Sunday, December 6, 2009

Birthday Girl Grown Up

Yesterday was a day of firsts.

Until yesterday, I had never woken up in Nashville and went for a run around the Grand Old Opry. I’d never watched my Gazelle run in a national cross country event and I’d never been so happy for my Sweetness, Matthew, whose writing was on display back in Columbia.

Until yesterday, I’d never turned 38. And until yesterday, I had never celebrated my birthday without my mom.

Thanksgiving marked the beginning of the “first” holiday season without mom. In my family, the holiday season has never just included Thanksgiving, Christmas and New Year’s. It is also our birthday season. I was born on December 5, 1971 and went home from the hospital three days later – on December 8th, my mom’s birthday.

As an adult, I never got tired of hearing the story about the night my mother went into labor with me. She had her first hint of labor in the evening, went to the hospital around 9 and I was born at 1:09. After we made it through my teenage years, she joked that raising me was almost as easy as giving birth to me.

The truth is that raising me was anything but easy.

At 26, my mom celebrated her birthday on a bitter cold day taking her second child home from the hospital. She never said so, but it must have been bittersweet. It was my grandpa who carried me into the house – his house. Divorced, pregnant and alone, my mother was forced to humble herself and had moved in with my grandparents. Despite my grandfather’s initial disappointment with her pregnancy, mom said my grandpa was smitten with me from the first moment he saw me. It was a feeling that would soon be mutual. My grandpa was my first hero.

In spite of all these less-than-ideal circumstances, mom always said I was the best birthday gift she ever received.

Eventually we moved out on our own and life went on. But as the years passed and things changed, one thing remained consistent – we always celebrated our birthdays together. As an adult, I came to realize that these days were especially meaningful because they brought a quiet celebration of life. I believe my mom celebrated my life – my happiness, my family and my faith – that brought her overwhelming joy and an incredible sense of accomplishment. I celebrated mom’s life as a symbol of selfless dedication and tireless love. She gave birth to me, raised me alone and later was willing to share me with my dad. Her conquering strength in the midst of her fear reminds me that she overcame difficult challenges that I’ve never had to even imagine.

Although her body left her weak, my mom was a pillar of strength and love. It’s her legacy, one that lives in me, my children and hopefully all who knew my mother. I felt my mother’s joy in yesterday’s events. I thought of her as I felt the warmth of the sun on my face as Tom and I were running. I took joy knowing she would be so happy Prince Charming and I were enjoying the promise of the new day together. I yelled extra loud as my Gazelle ran a personal best, knowing her Grandma was willing her to the finish line from heaven. And I thanked God and talked to my Sweetness about accomplishments that don’t come easy, making their success all the sweeter.
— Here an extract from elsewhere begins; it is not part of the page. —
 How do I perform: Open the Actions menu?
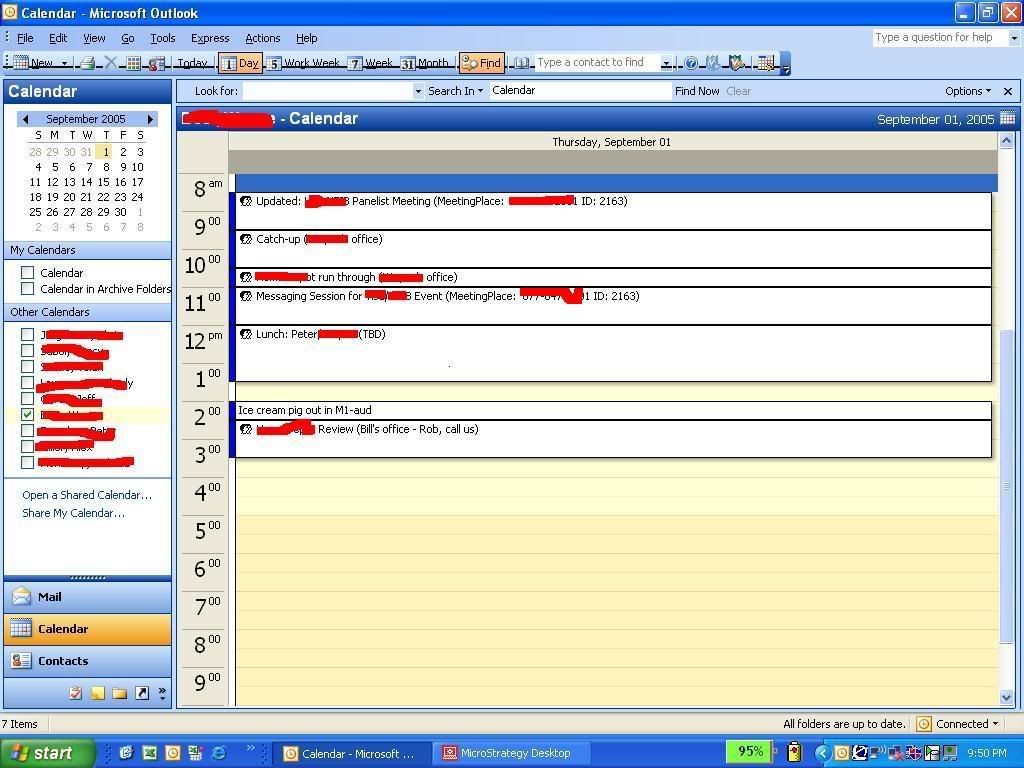coord(262,38)
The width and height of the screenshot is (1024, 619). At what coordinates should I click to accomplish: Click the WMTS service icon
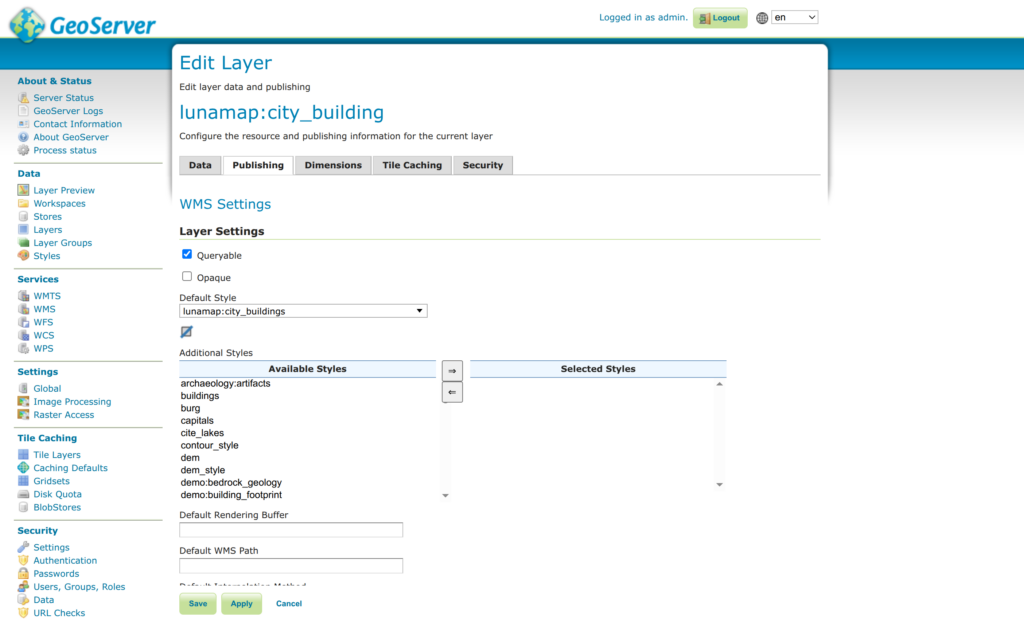(x=23, y=296)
Today I was reminded that mom’s life may have come to an end but the beauty she left behind is magnificent. It was a great day filled with birthday wishes and the making of new memories.

As we grow older, we often do or say things that cause us to realize we are turning into our parents. According to this letter I received yesterday, I guess that’s true for me too. And on my first birthday without my mom, it brings me happiness and peace.

Happy Birthday! I hope that today is wonderful and a real joy. I know it won’t be the same without Grandma here, but like you said, it’s part of our new routine and so it will get easier.

But today, without Grandma, I want you to know you make things easier. My Grandma is gone yes, but you are almost a “spitting image.” No, you don’t make every church dinner, wash my grapes separately or wash my tennis shoes every time I go outside. But those are grandma things that I would only ever expect my Grandma Vi to do. But in other ways I see her, through you. When I tell you I got an A on a test and you yell for joy and look at me like I’m the prettiest star in the sky. That is Grandma through and through. When I’m sick and you call every thirty minutes to make sure I’m drinking liquids, I can only help but smile.

You care for your church just like Grandma, always trying to make a difference in some one else’s life. You seem to be the one all of your friends go to when they are experiencing something tough or difficult and need advice, love, and the promise of a prayer. I’m pretty sure that was Grandma too, because that phone was ALWAYS ringing!!

You are loving, kind and gentle. I love you and I know you love me more than words can describe. You are my role model, the one I wish to follow. Thank you. Because you are beautiful in every way.